Physically, the building is not accessible, but working with a kind and willing instructor, plus a series of ramps, she made it in. Kathleen is unable to position her chair as close to the easel as she’d like, but despite these challenges, she loves every minute.
After her injury, Kathleen learned to navigate her bustling schedule with the help of her first service dog, Cosmo. Cosmo came to her from Canine Companions for Independence, a non-profit that provides highly trained service dogs to individuals with disabilities free of charge. The organization not only trained Cosmo, but also trained Kathleen to be a competent dog owner, learn commands and assure they both received the best care possible.
“Having the gift of Cosmo during the worst, loneliest, lost, tragic time of my life was the best gift I have ever been given,” Kathleen said. “My dog not only helps me with things I can’t accomplish physically, but serves as a social bridge for others who may not be familiar with a person who uses a chair.”
In early 2020, Cosmo retired from his very important job, and Kathleen was matched with her new sidekick, Lupe. With the help of her Permobil power chair from NSM, Lupe helps Kathleen stay active in her community.
“It’s a huge commitment for a person with a disability to care for a dog, but the rewards are well worth it,” she said. “Lupe keeps me active even when I’d like to stay in bed. Although walking a dog in a power chair doesn’t provide any physical exercise for me, just making sure I’m up, dressed and out rolling through the neighborhood is beneficial for my wellbeing.”
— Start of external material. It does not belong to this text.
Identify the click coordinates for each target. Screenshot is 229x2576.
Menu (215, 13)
When Kathleen was first injured, she used a manual chair with power assist wheels. While waiting for parts, she borrowed a power chair and realized how much more independent she could be.
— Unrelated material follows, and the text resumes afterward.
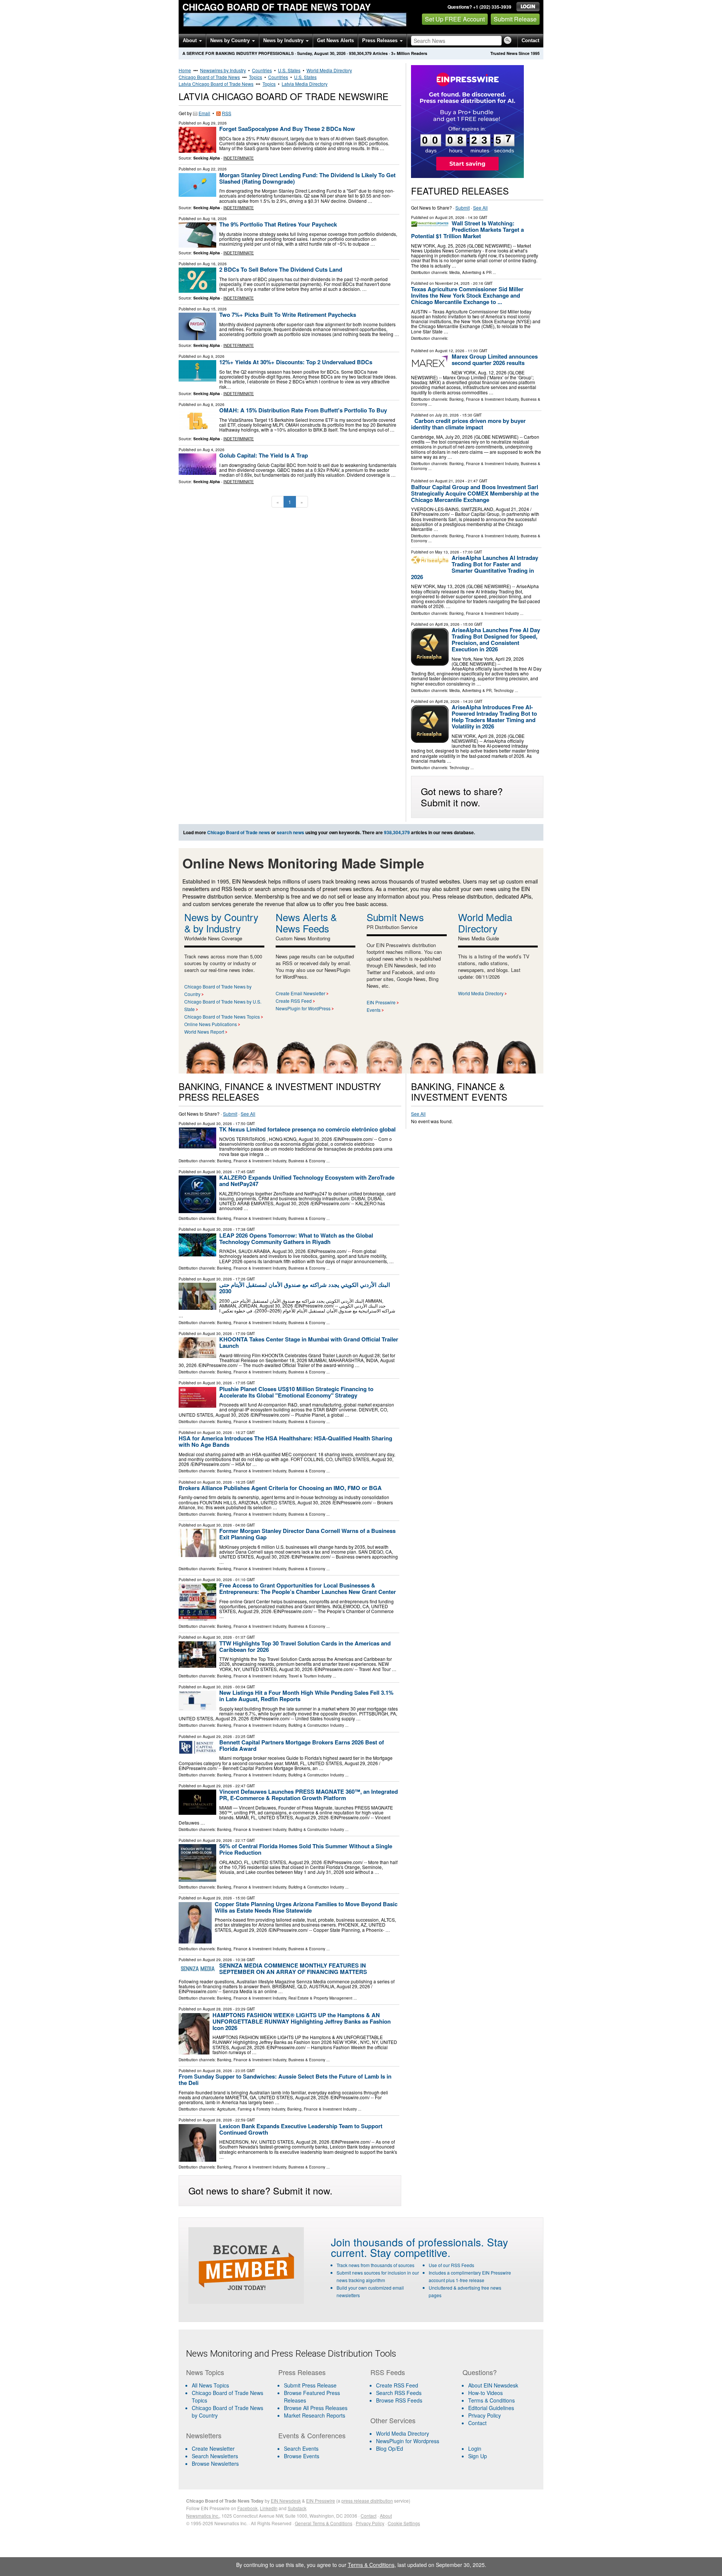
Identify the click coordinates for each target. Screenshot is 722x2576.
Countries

“With one hand free, I can tackle hills and ramps, drive in and out of my van no matter how it’s parked, navigate parking lots, streets, curbs and stores,” she said. ”All of that is now within my ability.”
Not only does her chair help her navigate the community, but her personal care at home has been made easier and she experiences less pain overall.
“The addition of a seat elevator was a game changer,” she said. “I could more safely transfer, I could do more cooking and housework. Since I’m an artist, manipulating everything that goes with oil painting is now attainable. Physically, I have no more shoulder or elbow pain, my hands and grip recovered from pushing. It’s so much easier to do pressure relief, and I generally feel better with more energy.”
With her power chair and help from Lupe, Kathleen considers herself 100% independent. She works part time at a local vineyard tasting room while still pursuing her passion for art.
“Using a wheelchair for mobility does not change my intelligence, humanity or feelings. But it does stop me from doing some things I’d like to do on my own,” she said. “I read once that in this world you will need to accomplish 100,000 different things, but in a chair, you may only get to 90,000.”